[QUOTED PASSAGE]
A notable absence in the exhibition, and particularly in Forest Mind, was a means of access to the systemic implications of current European research on species in the Amazon. Previous work by Biemann notably dealt with the “consequences of colonialism,” as Jose Cáceres Madrones, writing about the artist, put it. For Cáceres Madrones, works like Foreign Services (1995), Kültür (1996), or Just Watch (1997) address the cultural perception of Switzerland as a nonparticipant in the production of the colonies and, in contemporary times, neocolonial extraction. But in this recent exhibition, Biemann rehearsed the old trope of “an encounter of worlds,” obscuring connections between, for example, scientific research performed by Swiss organizations in the Amazon and the lucrative pharmaceutical businesses profiting from resource extraction in South America. Forest Mind, in particular, demonstrates a fascination with the scientific ability to capture DNA in new, exciting ways, essentially offering an unchallenged celebration of Western extractive technologies.
Perhaps unintentionally, or despite the strategic intention to circumvent colonial politics today, this exhibition—and the similar lineup of works by Biemann at the Museum of Modern and Contemporary Art of Nice in 2020—still relied on cultural discourses and practices that enable the extractive economies that undermine the integrity of biomes and peoples across the entire planet. However, while the impact of traditional art forms and dissemination structures (like the contemporary art exhibition) may have a limited transformative political potential, exhibitions like Devenir Tierra still help bring contemporary art discourse into the urgencies of the present.
Biemann’s obstinate strategies themselves provoke pressing questions. Can the epistemic cultures and social orders bringing destruction upon the Earth truly be the same forces that save it? What can the material and linguistic conventions of what we call “contemporary art” really do? A transformative practice—in art and also beyond—needs to embrace the fracture between representation and lived experience, in order to transcend its own limits and carry itself into the future.
[/QUOTED PASSAGE]
[EXERCISE DATA]
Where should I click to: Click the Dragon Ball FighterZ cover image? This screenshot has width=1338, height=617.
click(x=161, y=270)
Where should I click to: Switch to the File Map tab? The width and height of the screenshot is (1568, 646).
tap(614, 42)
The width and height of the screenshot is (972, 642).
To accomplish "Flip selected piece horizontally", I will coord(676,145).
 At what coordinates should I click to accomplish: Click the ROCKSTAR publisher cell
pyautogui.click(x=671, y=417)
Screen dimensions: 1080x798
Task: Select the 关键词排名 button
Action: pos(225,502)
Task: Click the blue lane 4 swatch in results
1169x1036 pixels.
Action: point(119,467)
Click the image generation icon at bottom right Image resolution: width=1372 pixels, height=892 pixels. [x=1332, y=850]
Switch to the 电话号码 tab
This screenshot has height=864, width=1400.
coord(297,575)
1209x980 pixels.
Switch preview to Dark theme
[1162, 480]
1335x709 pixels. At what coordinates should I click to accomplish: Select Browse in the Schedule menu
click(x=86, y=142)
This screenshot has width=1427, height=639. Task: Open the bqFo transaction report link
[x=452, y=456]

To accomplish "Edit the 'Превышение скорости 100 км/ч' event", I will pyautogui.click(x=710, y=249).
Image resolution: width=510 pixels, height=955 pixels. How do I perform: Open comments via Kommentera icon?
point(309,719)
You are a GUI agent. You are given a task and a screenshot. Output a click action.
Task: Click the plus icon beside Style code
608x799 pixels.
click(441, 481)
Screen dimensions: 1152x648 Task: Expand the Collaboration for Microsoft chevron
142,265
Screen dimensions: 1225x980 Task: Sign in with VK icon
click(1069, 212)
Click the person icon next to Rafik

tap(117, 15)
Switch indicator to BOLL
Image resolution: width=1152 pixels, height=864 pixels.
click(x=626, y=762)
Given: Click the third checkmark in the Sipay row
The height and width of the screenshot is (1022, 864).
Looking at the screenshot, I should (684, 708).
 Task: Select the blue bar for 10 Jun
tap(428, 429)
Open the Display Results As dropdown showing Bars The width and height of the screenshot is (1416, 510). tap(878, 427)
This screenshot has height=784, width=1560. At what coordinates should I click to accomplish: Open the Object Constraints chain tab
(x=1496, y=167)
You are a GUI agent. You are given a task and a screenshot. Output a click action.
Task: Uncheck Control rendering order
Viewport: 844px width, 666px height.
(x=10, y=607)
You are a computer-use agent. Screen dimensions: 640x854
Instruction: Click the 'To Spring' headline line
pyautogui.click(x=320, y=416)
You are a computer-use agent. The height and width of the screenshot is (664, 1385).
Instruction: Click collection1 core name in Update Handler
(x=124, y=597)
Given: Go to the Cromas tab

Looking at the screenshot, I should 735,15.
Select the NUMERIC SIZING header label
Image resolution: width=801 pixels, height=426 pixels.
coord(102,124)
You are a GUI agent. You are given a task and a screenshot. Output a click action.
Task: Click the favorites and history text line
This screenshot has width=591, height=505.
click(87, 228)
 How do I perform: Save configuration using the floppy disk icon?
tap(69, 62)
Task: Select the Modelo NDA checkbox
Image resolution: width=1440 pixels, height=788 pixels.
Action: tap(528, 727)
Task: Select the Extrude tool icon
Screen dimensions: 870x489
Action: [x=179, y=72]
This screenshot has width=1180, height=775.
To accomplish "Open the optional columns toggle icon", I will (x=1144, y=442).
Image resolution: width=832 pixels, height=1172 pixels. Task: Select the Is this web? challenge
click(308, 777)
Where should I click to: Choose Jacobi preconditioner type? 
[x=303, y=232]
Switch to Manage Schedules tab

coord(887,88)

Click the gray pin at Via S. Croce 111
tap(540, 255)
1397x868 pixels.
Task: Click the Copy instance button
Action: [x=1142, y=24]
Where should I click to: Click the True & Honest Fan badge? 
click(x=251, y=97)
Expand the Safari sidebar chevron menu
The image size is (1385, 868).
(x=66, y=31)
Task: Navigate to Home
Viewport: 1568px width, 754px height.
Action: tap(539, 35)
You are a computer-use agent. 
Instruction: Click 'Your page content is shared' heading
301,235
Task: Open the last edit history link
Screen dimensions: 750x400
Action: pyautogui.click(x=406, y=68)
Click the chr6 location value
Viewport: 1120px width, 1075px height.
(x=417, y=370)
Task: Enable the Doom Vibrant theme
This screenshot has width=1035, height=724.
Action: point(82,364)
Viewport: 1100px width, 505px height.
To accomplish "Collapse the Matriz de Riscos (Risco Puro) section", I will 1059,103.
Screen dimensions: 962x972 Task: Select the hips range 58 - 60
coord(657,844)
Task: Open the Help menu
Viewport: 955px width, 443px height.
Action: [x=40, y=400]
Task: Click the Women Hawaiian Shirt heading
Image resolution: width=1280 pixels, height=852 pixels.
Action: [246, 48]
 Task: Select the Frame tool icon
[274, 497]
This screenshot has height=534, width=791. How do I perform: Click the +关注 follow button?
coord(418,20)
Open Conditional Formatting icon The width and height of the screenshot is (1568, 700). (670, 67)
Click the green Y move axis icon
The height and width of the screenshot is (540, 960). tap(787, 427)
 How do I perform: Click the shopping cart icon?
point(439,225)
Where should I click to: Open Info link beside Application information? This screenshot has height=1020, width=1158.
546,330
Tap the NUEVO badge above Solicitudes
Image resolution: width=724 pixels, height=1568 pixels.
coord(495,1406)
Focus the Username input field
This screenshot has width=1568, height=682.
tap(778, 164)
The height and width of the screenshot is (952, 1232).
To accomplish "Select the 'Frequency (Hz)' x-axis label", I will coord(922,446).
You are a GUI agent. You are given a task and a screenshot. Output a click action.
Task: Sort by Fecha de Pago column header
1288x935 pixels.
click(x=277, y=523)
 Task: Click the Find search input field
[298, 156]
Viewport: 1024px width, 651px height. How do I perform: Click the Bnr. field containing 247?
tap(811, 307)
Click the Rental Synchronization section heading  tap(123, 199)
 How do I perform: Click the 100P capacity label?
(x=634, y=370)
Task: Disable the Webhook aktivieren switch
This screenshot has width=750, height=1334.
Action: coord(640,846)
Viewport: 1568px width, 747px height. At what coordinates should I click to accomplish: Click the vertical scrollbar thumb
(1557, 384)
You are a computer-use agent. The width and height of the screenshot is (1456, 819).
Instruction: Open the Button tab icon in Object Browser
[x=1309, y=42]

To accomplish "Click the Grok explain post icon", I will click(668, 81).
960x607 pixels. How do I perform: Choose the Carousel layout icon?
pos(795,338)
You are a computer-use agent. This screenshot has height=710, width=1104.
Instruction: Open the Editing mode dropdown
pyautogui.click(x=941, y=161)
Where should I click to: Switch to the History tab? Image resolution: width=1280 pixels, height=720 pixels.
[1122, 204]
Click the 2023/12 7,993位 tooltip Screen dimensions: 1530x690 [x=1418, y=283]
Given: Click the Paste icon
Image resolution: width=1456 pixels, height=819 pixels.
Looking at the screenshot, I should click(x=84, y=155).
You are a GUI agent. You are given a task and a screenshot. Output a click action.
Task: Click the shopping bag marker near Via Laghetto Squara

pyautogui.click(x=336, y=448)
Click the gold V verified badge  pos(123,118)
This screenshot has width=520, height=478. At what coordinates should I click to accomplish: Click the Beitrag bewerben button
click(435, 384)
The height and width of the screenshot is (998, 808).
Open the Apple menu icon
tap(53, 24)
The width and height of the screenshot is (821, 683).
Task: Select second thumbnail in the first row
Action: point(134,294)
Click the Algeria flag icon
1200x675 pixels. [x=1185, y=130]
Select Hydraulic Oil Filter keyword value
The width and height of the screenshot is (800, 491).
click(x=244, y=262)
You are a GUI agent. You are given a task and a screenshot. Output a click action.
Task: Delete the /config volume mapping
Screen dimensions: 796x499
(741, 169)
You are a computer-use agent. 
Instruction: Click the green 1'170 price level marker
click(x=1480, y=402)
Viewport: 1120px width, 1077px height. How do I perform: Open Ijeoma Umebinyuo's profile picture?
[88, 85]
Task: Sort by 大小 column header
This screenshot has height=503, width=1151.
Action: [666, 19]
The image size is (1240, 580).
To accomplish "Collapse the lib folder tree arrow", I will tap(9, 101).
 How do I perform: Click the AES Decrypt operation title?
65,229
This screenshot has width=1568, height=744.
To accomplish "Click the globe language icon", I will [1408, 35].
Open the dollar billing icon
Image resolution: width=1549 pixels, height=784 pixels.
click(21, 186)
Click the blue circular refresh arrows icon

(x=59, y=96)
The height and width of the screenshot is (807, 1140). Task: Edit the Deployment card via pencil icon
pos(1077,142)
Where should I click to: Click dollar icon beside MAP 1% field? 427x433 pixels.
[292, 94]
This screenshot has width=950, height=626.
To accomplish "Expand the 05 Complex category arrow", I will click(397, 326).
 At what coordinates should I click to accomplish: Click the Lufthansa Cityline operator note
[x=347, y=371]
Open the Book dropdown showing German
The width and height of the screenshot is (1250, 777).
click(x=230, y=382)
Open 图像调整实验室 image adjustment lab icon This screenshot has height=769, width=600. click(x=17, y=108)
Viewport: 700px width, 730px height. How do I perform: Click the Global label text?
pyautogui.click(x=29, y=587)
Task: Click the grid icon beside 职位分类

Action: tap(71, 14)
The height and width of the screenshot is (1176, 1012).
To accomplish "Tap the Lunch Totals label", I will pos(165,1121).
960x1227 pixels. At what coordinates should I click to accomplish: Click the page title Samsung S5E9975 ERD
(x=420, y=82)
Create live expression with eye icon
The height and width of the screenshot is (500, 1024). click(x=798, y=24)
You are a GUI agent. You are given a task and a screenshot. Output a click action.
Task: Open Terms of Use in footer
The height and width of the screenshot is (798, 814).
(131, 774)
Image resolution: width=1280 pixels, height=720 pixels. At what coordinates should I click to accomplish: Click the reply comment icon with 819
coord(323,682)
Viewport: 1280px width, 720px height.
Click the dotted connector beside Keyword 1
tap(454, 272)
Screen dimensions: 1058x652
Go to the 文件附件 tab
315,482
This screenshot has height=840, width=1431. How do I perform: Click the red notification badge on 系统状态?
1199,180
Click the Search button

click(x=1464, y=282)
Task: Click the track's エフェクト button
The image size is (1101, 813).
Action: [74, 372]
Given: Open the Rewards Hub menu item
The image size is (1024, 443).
[/EXERCISE DATA]
• _WHAT YOU NEED TO DO_
Reproduce word for word the part of the text on Biemann's exhibition starting at "Biemann’s obstinate strategies" and ending at "into the future.".

• _REPLY_
Biemann’s obstinate strategies themselves provoke pressing questions. Can the epistemic cultures and social orders bringing destruction upon the Earth truly be the same forces that save it? What can the material and linguistic conventions of what we call “contemporary art” really do? A transformative practice—in art and also beyond—needs to embrace the fracture between representation and lived experience, in order to transcend its own limits and carry itself into the future.